Trilling: draag altijd veiligheids- en anti-vibratiehandschoenen. Overmatige trillingen kunnen Raynaud-ziekte of carpaal-tunnelsyndroom veroorzaken. Wanneer u tijdens het gebruik van
de machine een onaangenaam gevoel ervaart of de huid van uw handen verkleurt, moet u stoppen met werken. Voorzie aangepaste rustpauzes. Frequente en regelmatige gebruikers
dienen de toestand van hun handen en vingers zorgvuldig te controleren.
WAARSCHUWING
Houd de motorzeis altijd van het lichaam weg en op een afstand. Elk contact met de draadkop of het mes tijdens gebruik kan ernstig letsel veroorzaken.
BEDIENINGSTIPS
Zie afbeelding 7
·
Houd de machine vast met de correct aangesloten draagriem.
·
Houd de machine altijd rechts van het lichaam. Anders biedt de grasdeflector geen volledige bescherming.
·
Houd de machine tijdens het gebruik stevig vast met beide handen.
·
Maai hoog gras af van boven naar beneden. Daardoor verhindert u dat gras zich rond de behuizing van de steel of de maaikop wikkelt, wat tot beschadiging van het apparaat zou
kunnen leiden door oververhitting.
Als zich gras om de draadkop of het schachthuis wikkelt
Zie afbeelding 5 en 6
·
Laat de activeringsschakelaar (1) los om de motorzeis te stoppen.
·
Verwijder de accu.
·
Verwijder het gras van de draadkop of het schachthuis.
TIPS OM TE MAAIEN
Zie afbeelding 8
·
Houd de motorzeis iets naar voren gekanteld. Zo behaalt u de beste maairesultaten.
·
De motorzeis maait het best als hij van links naar rechts over het maaigebied wordt geleid.
·
Gebruik de draaduiteinden voor het maaien, en maai het gras van de randen af. Druk de draadkop niet midden in ongemaaid gras.
·
Frequent contact van de draad met vaste objecten, zoals trottoirbanden, muren, hekken, bomen, kan leiden tot verhoogde slijtage van de draad.
·
Vermijd contact van het mes met vaste objecten zoals trottoirbanden, muren, hekken en bomen. Dit kan tot beschadiging van het mes en van het object leiden.
·
Vermijd het maaien van bomen en struiken. Boomschors, houtversieringen, buitenwandbekledingen en hekpalen kunnen door de draad makkelijk worden beschadigd.
VERSCHUIVEN VAN DE DRAAD
Zie afbeelding 9 en 10
·
Wanneer de motorzeis in gebruik is, slijt de snijdraad en wordt deze korter.
·
Deze motorzeis is uitgerust met draadtoevoer met stootknop (27).
·
De draad wordt verlengd door de draadkop (8) op de grond te stoten terwijl de motor draait.
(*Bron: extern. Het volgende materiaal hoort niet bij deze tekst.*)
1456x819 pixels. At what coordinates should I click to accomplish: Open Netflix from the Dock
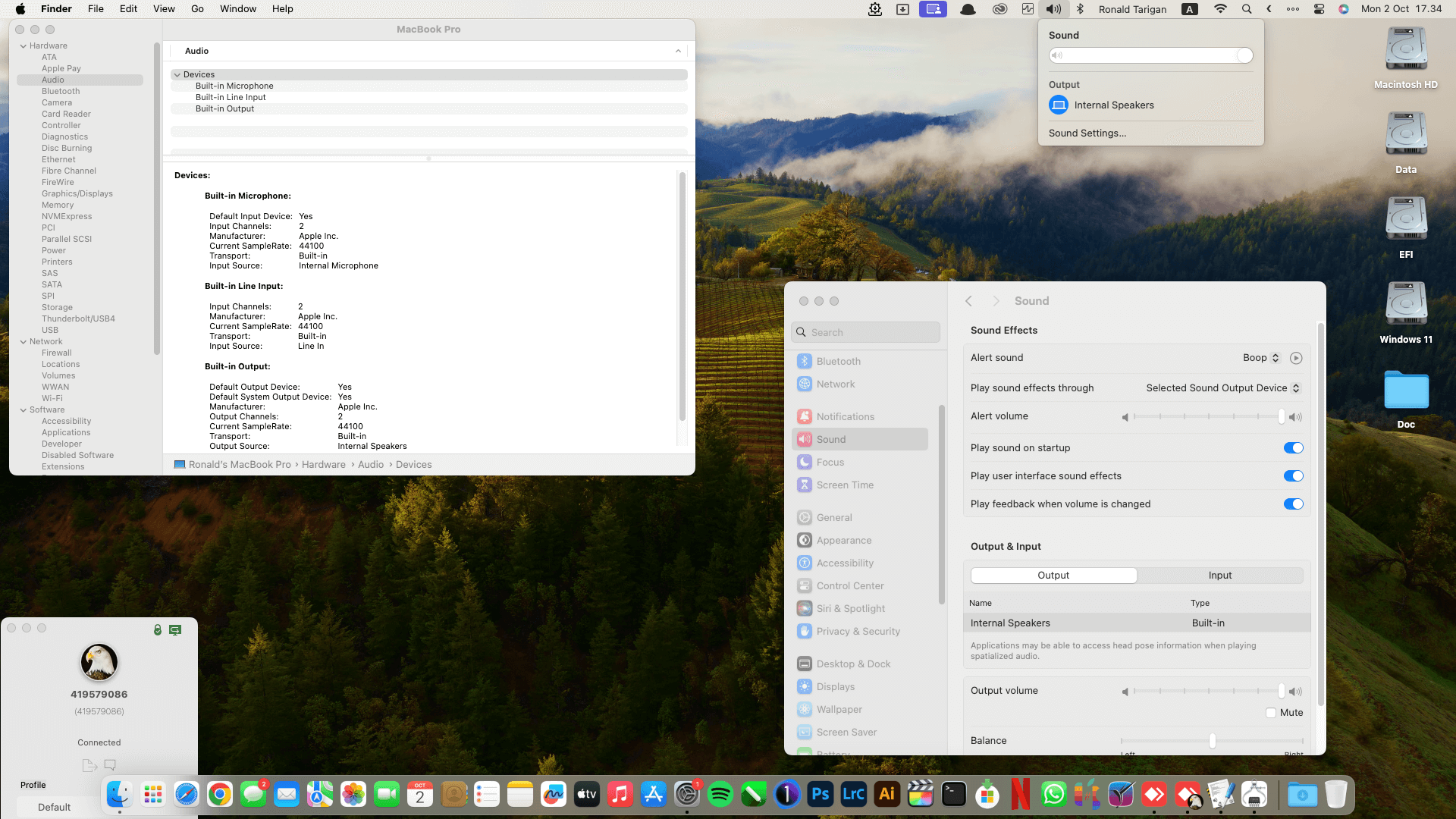pyautogui.click(x=1020, y=794)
Trek de draad telkens verder als u hoort dat de motor sneller dan normaal draait of als de snijresultaten verslechteren.
Hierdoor blijven optimale prestaties behouden en blijft de draad lang genoeg om hem nadien nog correct te kunnen verlengen.
·
Het draadmes (7) kort de draad af om de optimale draadlengte te behouden.
MAAIDIAMETER INSTELLEN
Zie afbeelding 10
AANWIJZING
De machine is bij levering ingesteld op 356 mm maaidiameter. U kunt ook een maaidiameter van 406 mm instellen.
Met een maaidiameter van 356 mm heeft u een langere levensduur en met een maaidiameter van 406 mm kunt u grotere oppervlakken sneller maaien.
·
Verwijder de accu.
·
Verwijder de schroeven van het draadmes (7).
·
Draai het draadmes 180°.
·
Draai de bouten vast.
10
ALGEMEEN ONDERHOUD
WAARSCHUWING
Bij het vervangen van onderdelen mogen alleen originele wisselstukken worden gebruikt. Het gebruik van andere onderdelen kan gevaar veroorzaken of het apparaat beschadigen.
WAARSCHUWING
Verwijder altijd de accu bij reiniging of onderhoud van het apparaat om zware verwondingen te vermijden.